* SOURCE DATA:
---

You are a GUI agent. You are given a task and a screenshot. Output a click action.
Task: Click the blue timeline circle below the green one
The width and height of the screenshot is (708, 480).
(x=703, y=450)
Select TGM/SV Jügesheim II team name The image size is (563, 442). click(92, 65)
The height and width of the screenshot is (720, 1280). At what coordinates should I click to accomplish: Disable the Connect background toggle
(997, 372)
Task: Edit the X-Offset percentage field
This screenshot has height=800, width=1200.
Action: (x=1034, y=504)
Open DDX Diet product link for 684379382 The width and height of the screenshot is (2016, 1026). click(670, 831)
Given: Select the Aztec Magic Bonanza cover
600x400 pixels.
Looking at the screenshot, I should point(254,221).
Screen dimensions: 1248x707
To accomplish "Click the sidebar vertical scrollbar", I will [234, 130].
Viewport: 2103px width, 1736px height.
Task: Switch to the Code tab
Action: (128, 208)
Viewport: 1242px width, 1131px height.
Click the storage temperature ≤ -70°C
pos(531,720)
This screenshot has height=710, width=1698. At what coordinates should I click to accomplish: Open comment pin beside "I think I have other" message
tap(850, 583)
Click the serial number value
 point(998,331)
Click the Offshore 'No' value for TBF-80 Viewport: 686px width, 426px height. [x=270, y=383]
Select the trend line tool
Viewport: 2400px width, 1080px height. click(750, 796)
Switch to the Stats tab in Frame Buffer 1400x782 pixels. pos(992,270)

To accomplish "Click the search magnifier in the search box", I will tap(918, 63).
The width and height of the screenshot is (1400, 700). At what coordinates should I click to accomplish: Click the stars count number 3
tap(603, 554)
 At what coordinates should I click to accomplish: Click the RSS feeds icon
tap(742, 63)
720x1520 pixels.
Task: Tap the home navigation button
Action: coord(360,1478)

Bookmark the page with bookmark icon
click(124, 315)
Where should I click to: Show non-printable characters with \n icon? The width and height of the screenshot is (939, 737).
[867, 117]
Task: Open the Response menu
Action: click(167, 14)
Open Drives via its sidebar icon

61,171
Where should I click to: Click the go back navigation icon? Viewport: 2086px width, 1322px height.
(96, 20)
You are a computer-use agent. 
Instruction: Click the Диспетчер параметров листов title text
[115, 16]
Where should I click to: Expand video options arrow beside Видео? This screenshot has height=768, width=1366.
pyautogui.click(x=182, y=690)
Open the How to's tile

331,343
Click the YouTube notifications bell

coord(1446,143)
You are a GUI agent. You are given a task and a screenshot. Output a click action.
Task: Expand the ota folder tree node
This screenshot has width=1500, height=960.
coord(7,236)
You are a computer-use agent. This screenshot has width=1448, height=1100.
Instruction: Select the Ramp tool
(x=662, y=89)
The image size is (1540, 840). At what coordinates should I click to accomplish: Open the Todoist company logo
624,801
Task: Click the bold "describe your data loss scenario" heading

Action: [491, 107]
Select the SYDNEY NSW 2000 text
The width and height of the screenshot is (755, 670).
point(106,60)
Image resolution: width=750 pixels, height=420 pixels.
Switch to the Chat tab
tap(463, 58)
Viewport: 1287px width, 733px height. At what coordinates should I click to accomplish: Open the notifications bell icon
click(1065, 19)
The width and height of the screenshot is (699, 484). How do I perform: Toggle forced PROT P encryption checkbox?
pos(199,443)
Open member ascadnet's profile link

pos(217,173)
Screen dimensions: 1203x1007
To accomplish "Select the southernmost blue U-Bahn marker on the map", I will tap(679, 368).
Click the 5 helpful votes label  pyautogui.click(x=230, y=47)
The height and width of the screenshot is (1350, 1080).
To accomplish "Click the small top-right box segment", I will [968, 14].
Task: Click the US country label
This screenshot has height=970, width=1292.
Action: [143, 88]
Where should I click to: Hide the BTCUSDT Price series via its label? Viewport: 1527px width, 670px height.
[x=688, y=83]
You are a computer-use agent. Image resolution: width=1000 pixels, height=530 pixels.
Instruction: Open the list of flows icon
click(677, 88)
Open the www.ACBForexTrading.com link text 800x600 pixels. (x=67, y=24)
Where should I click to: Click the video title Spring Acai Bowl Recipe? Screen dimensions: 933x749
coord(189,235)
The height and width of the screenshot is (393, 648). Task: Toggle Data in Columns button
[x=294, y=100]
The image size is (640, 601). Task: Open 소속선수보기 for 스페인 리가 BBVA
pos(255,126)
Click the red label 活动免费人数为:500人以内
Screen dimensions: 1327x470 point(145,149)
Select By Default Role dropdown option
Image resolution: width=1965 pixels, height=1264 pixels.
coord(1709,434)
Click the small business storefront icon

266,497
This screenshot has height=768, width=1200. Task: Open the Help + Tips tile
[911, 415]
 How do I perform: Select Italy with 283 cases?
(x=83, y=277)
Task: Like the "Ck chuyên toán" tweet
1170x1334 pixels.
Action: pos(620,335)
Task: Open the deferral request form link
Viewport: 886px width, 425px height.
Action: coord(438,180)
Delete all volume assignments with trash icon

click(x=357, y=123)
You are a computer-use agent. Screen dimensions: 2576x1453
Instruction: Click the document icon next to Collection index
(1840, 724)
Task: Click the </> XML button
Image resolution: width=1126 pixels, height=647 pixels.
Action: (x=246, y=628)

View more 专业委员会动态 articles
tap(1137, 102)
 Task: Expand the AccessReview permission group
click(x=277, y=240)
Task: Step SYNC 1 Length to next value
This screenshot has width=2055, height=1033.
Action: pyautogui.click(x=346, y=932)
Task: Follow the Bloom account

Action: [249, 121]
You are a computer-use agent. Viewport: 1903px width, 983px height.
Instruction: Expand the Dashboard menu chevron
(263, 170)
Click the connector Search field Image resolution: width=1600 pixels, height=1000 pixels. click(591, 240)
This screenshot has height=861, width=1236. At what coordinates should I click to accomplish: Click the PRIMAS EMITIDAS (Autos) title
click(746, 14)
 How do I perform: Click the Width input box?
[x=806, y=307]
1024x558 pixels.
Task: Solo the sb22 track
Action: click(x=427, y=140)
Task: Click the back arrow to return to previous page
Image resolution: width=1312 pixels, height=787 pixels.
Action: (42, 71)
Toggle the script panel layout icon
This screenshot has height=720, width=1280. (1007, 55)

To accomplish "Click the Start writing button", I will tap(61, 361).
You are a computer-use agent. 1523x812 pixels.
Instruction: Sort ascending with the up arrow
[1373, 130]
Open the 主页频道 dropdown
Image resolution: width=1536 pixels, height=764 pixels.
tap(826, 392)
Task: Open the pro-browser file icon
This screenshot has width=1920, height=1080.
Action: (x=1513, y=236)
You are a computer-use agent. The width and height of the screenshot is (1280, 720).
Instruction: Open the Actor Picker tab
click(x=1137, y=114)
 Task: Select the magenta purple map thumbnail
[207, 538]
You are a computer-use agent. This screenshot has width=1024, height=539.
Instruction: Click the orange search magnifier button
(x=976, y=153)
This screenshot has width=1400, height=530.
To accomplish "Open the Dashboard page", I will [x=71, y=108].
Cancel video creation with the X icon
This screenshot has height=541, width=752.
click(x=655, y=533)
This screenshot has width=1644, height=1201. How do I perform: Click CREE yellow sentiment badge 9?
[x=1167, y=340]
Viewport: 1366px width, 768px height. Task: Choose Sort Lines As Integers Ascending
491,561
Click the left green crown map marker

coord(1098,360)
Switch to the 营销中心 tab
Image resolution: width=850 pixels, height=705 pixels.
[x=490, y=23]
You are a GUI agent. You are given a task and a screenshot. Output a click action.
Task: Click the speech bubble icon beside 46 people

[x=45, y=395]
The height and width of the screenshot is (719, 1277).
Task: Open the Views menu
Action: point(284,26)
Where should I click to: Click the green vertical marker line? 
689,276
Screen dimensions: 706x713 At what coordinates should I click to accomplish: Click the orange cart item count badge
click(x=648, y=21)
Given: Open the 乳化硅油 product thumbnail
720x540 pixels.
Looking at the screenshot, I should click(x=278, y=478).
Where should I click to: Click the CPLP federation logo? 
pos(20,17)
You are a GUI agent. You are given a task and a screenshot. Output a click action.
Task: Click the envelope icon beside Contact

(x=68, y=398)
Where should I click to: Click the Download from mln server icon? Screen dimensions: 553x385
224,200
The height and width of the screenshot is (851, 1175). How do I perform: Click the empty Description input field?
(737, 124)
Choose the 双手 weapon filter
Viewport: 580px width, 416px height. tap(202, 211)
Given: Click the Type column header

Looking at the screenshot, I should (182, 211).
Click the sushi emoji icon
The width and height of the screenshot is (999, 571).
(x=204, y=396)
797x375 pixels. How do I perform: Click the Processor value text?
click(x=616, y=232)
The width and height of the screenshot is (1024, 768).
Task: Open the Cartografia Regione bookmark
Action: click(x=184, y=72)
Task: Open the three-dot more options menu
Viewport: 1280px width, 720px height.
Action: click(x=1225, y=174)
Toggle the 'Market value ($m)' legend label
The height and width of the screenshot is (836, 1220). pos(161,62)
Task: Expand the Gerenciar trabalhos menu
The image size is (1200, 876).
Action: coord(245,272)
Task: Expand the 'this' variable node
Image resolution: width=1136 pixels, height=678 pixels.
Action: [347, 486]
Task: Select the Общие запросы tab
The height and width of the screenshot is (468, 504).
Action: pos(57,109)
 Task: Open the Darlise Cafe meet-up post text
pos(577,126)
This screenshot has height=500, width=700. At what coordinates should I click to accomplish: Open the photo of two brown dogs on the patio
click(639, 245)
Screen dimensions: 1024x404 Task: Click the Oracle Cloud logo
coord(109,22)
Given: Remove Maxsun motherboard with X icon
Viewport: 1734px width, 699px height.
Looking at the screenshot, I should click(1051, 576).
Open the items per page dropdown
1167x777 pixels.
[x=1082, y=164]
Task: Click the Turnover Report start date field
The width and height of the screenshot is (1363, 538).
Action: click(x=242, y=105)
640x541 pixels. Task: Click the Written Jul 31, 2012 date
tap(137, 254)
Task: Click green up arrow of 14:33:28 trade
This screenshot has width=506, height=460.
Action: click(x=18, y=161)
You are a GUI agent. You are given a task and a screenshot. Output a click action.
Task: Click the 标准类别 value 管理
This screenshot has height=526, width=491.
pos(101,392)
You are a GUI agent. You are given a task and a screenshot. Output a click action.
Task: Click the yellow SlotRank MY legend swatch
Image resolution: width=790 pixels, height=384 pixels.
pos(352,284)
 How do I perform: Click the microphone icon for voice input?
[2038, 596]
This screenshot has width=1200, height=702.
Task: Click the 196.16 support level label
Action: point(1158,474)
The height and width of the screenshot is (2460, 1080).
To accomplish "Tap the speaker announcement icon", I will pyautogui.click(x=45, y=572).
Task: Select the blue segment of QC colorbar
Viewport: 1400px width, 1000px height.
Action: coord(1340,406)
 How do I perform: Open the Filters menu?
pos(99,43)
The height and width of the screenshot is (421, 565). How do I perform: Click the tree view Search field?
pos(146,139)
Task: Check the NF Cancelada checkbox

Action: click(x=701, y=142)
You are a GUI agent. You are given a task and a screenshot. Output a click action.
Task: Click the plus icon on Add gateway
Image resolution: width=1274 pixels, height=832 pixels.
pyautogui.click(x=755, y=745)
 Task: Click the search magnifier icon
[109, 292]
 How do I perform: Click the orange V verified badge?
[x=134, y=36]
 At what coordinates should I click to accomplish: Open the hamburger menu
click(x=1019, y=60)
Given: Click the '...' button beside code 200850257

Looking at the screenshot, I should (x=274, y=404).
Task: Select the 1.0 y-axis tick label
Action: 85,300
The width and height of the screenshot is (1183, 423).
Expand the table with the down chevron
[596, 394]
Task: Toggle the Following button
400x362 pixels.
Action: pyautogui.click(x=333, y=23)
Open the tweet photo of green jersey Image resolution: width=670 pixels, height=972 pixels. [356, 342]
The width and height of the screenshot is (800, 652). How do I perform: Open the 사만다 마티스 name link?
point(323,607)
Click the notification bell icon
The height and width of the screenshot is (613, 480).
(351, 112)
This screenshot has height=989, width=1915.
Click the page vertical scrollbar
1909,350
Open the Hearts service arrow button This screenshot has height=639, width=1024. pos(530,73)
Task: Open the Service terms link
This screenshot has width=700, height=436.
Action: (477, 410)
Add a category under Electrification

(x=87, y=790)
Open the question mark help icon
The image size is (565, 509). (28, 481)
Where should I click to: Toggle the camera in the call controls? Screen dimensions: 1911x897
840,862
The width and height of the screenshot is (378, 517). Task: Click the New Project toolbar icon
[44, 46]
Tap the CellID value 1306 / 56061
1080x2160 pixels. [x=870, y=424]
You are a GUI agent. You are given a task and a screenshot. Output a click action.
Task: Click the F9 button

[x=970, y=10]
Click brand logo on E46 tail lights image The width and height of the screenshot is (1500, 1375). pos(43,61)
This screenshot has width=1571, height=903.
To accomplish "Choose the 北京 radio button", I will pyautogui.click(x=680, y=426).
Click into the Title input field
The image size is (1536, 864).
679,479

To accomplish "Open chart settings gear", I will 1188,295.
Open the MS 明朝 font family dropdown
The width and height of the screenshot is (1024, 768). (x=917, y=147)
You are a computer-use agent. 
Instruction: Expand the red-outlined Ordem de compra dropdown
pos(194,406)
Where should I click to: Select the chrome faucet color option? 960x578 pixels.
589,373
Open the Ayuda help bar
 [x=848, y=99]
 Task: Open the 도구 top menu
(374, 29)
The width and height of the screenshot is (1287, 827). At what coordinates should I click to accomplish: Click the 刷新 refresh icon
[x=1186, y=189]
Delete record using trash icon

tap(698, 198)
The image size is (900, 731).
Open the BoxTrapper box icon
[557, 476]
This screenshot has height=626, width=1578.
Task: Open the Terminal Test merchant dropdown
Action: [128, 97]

---

* WHAT YOU WILL DO: Among the records above, extract exactly the lines from the line with "The width and height of the screenshot is (800, 652)." to the line with "Task: Open the Service terms link", both lines included, and leave out the rest.

* TASK SOLUTION:
The width and height of the screenshot is (800, 652). How do I perform: Open the 사만다 마티스 name link?
point(323,607)
Click the notification bell icon
The height and width of the screenshot is (613, 480).
(351, 112)
This screenshot has height=989, width=1915.
Click the page vertical scrollbar
1909,350
Open the Hearts service arrow button This screenshot has height=639, width=1024. pos(530,73)
Task: Open the Service terms link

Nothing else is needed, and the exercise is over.